The Archaeologist of My Souls : 1 in 8.3 Billion

Almost Dead, Still Fabulous

© The Archaeologist of My Souls : 1 in 8.3 Billion Season 1 Episode 7

Use Left/Right to seek, Home/End to jump to start or end. Hold shift to jump forward or backward.

0:00 | 8:15

Strangled to unconsciousness. Twice. By the same person.

The statistics say 68% survive the first time. If it happens again, your odds drop to 46%.

I beat both.

This episode is about the violence that should have ended me—hands around my throat, the world going black, waking up on the floor wondering if this time was the practice run or the real thing.

And somehow, somehow, I still have jokes about it.

Because when death keeps showing up and you keep not dying, you start to wonder: what the fuck am I still here for?

Content warnings: This podcast contains discussions of childhood sexual abuse, addiction, violence, death, and trauma. But it also full of profound love, transformation, and hope. Listener discretion advised.

The Archaeologist of My Souls: 1 in 8.3 Billion

Episode Seven: Almost Murdered, Still Fabulous

Content warnings: This podcast contains discussions of childhood sexual abuse, addiction, violence, death, and trauma. But it also full of profound love, transformation, and hope. Listener discretion advised.

So... I woke up getting strangled.


Not playful strangled. Not "we discussed this beforehand and have a safe word" strangled. This was full-on "you will be dead in thirty seconds" strangled.

Gary was straddling my chest, hands around my throat, twitching like he was having a seizure. His eyes? So dilated I could practically see my own obituary reflected in them. His knee was grinding into my ribs, his sweat reeked of crystal meth and bottom-shelf gin...

And I'm lying there thinking—Really? This is how I die? In Batman pajamas with morning breath?

First thought: This is absolutely ridiculous. Second thought: Where the fuck is my bottle?
And listen—not to drink. I mean, sure, I was maintaining a professional-level alcohol dependency at this point, but this was about survival.

Lucky for me, I lived like an alcoholic pack rat. Empty bottles everywhere: under the bed, in the closet, behind curtains, basically anywhere except the trash can because that would blow my carefully maintained cover of "I'm totally fine."

So I reached under the bed—clink, clink—there we go. Half-full bottle of Gordon's vodka. Heavy glass. Perfect weight.

I swung it like I was trying to hit a home run.

CRACK. 
Sweetest sound I'd heard in months. Not wedding bells sweet. More like "I can breathe again and also Gary might have a concussion" sweet.

Gary crumpled off me, groaning, hand clutching his head. I scrambled away, gasping, throat on fire. Called 911 with shaking hands while he rolled around on my floor bleeding into my carpet—which was already stained anyway, so really he was just adding character.

Cops showed up. Dragged him away in handcuffs. He was screaming something about betrayal and destiny. The officers looked at me with that specific blend of pity and exhaustion that said they'd seen this exact scene a thousand times before.

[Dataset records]
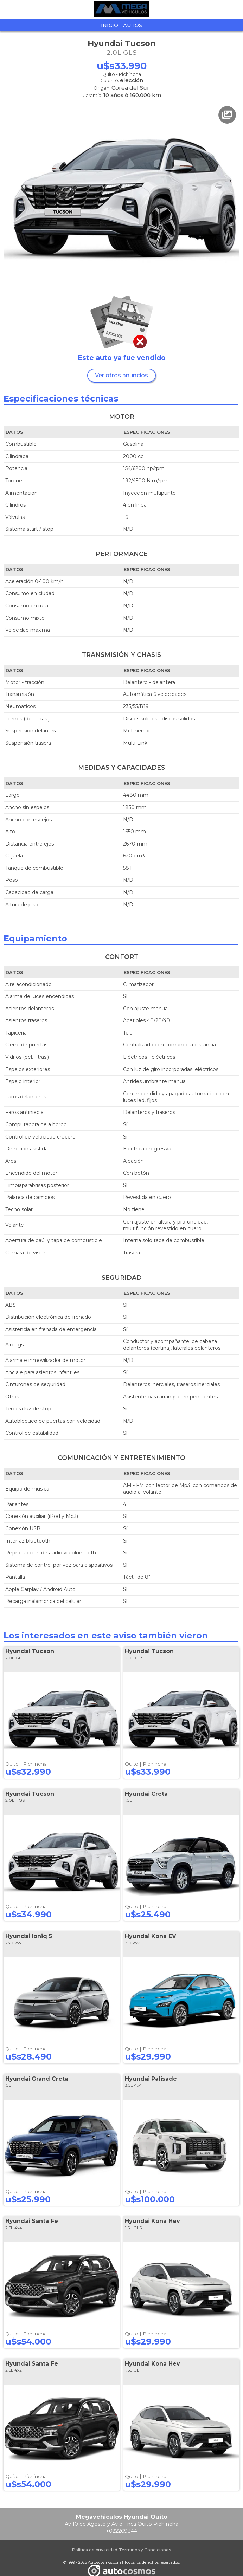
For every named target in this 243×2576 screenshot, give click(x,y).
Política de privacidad (94, 2549)
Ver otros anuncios (121, 375)
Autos (132, 25)
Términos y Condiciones (145, 2549)
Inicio (109, 25)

» **Your tasks**:
[1] List the topics that the content warning in the podcast episode text says the podcast discusses.
[2] Write the next part of the podcast episode text, picking up right after its final sentence.

» **Solved problems**:
[1] childhood sexual abuse, addiction, violence, death, trauma

[2]
"You pressing charges?"

I should have said yes. Obviously, I should have said yes. I said I'd think about it.
[PAUSE] Yeah. 
A few weeks later... I came home from my shift at LuLu's. I'd had only one shift drink—okay, maybe two—and caught up with some coworkers. Came home probably an hour later than usual. Though knowing me during that time, "a few days" could also have been an option.

The house was dark when I walked in.

I didn't even have a chance to turn on the lights before something came at me full force and knocked me to the ground.
Gary.

What the fuck?

He was in a full psychotic meth rage. Pupils blown, breath coming in ragged gasps. Screaming about me sleeping around, accusing me of being out fucking half of San Francisco.

I mean... do you blame him? Whole new crop of West Coast men to sample. I didn't see it then, but there were definitely some behaviors bordering on... well. More on that later.


We pushed each other around, screaming, crashing into furniture. The usual dance of two people who should absolutely not be in the same room together, let alone the same relationship.

But then something shifted.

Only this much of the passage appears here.